Learning sequential behavior is essential to mimic biological brain and hence, authors in [1], proposed a spatio-temporal network, also known as associated cluster-dependent sequence (ACDC) network inspired by the biological brain. For instance, a swimmer, when learning swimming for the first time, scattered sequential activity patterns are observed in the basal ganglia [2-3], hippocampus [4-6] and the cortex [7-8], which provide the working memory [9-11] for this task. This working memory provides a temporal signal for these dynamical neural patterns of swimming to emerge in multiple precise time sequences, where spatial domain will be swimming and temporal domain will be the speed of motor actions involved in swimming. After learning the pattern of swimming, swimmers can later modify the speed of swimming or completely change the style of swimming, which can be done very quickly and with flexibility. Hence, in ACDC architecture, authors proposed a biologically plausible neural computational model of cortico-basal ganglia-thalamus, which provides computational working memory sufficiently powerful to learn arbitrary motor sequences.

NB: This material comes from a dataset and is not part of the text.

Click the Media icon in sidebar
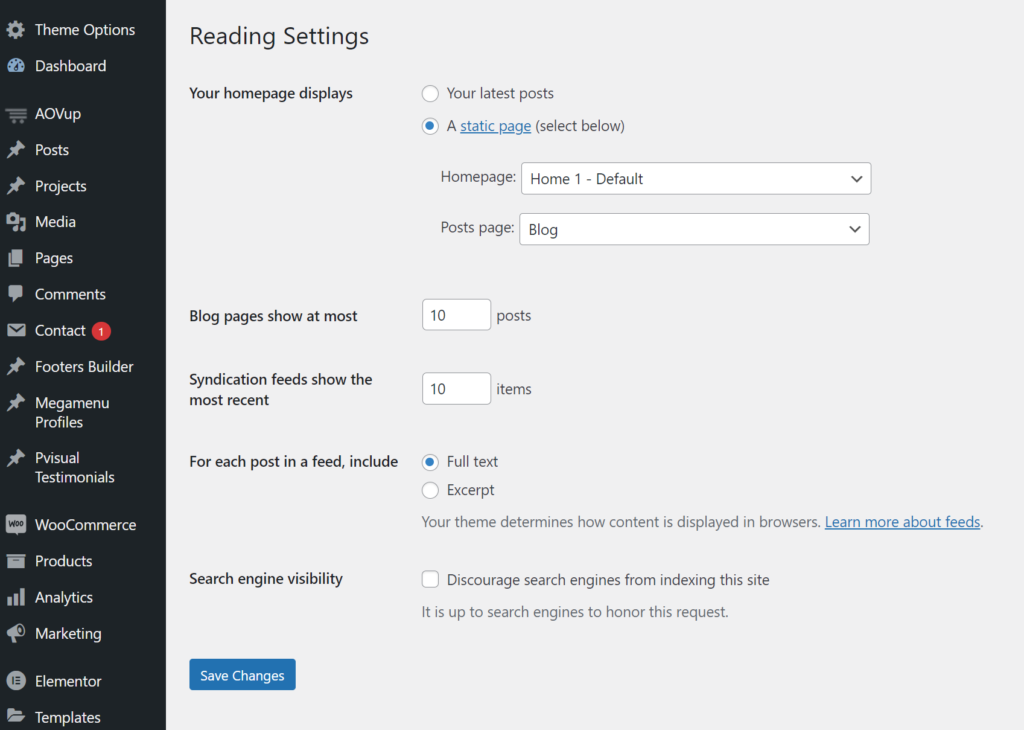This screenshot has height=730, width=1024. 16,222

Hence, in this project, we choose ACDC architecture to show the correlation and dependency among different motor actions through temporal signature extraction. For this purpose, we employ eight different motor sequences as input to the ACDC network. It is to be noted that these input motor sequences have precisely timed activation functions. Next, these inputs are fed to the recurrent neural network, which is responsible to learn the temporal sequence of these motor actions. Then from recurrent networks, a projection to basal ganglia is trained, which is later mapped to thalamus. Thalamus acts as an activity center, which determines the pattern of the sequence. As we have eight different motor sequences and each thalamus and basal ganglia pair is able to learn only one sequence, we employ eight pairs of thalamus and basal ganglia neurons. It is to be noted that, we use both hebbian (use for the biologically plausible neuron) and delta learning (use for artificial neuron) for updating the weights for these synaptic connections. After training, we extract the temporal information from these ACDC networks, and analyze temporal characteristics through temporal signature extraction, temporal shifting, temporal rescaling and temporal compositionality. Our results show the correlation and temporal matching among the trained sequence.